■ **What is required**
Each record must come back unchanged in your answer, stripped of its images.

■ **Record set**
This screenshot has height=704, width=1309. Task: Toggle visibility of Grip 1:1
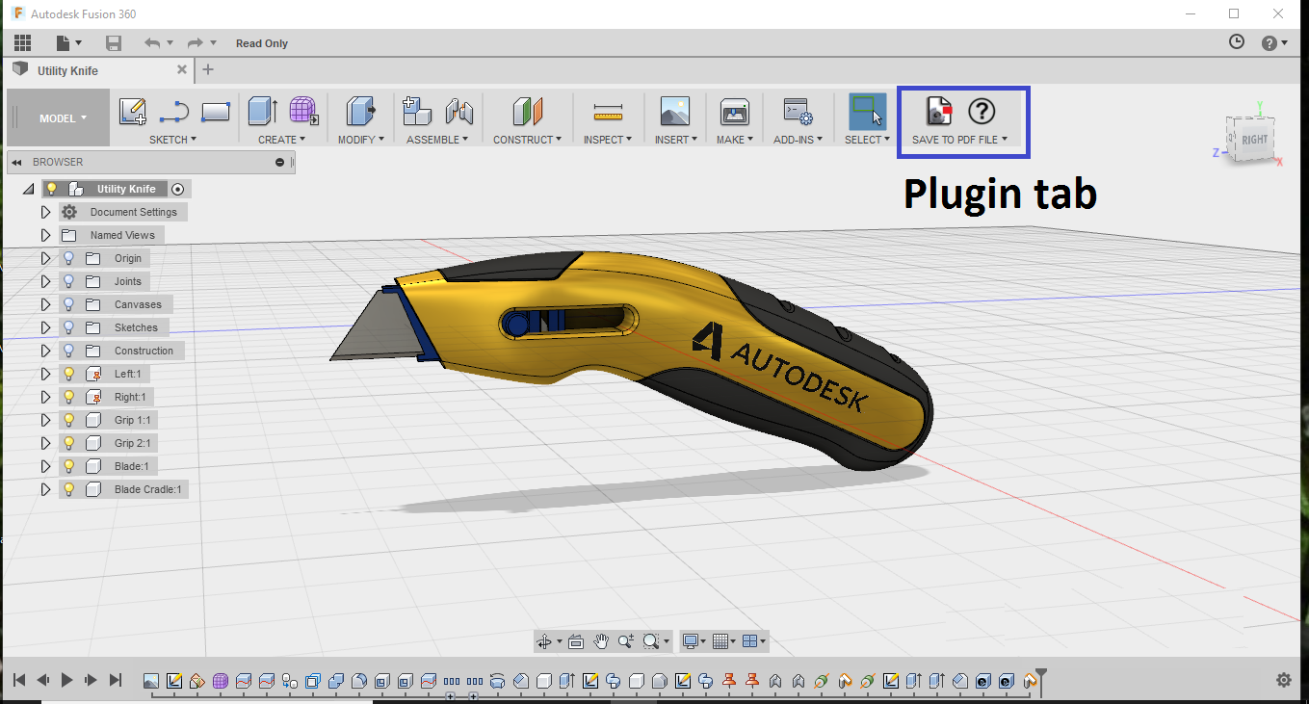tap(69, 420)
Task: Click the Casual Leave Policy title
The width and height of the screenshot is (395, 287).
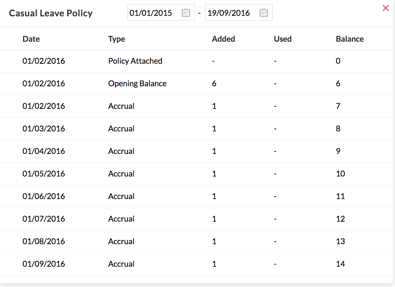Action: point(51,13)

■ **Solution to the exercise**
This screenshot has height=704, width=1309. Task: Toggle visibility of Grip 1:1
tap(69, 420)
Task: Click the Casual Leave Policy title
The width and height of the screenshot is (395, 287).
Action: point(51,13)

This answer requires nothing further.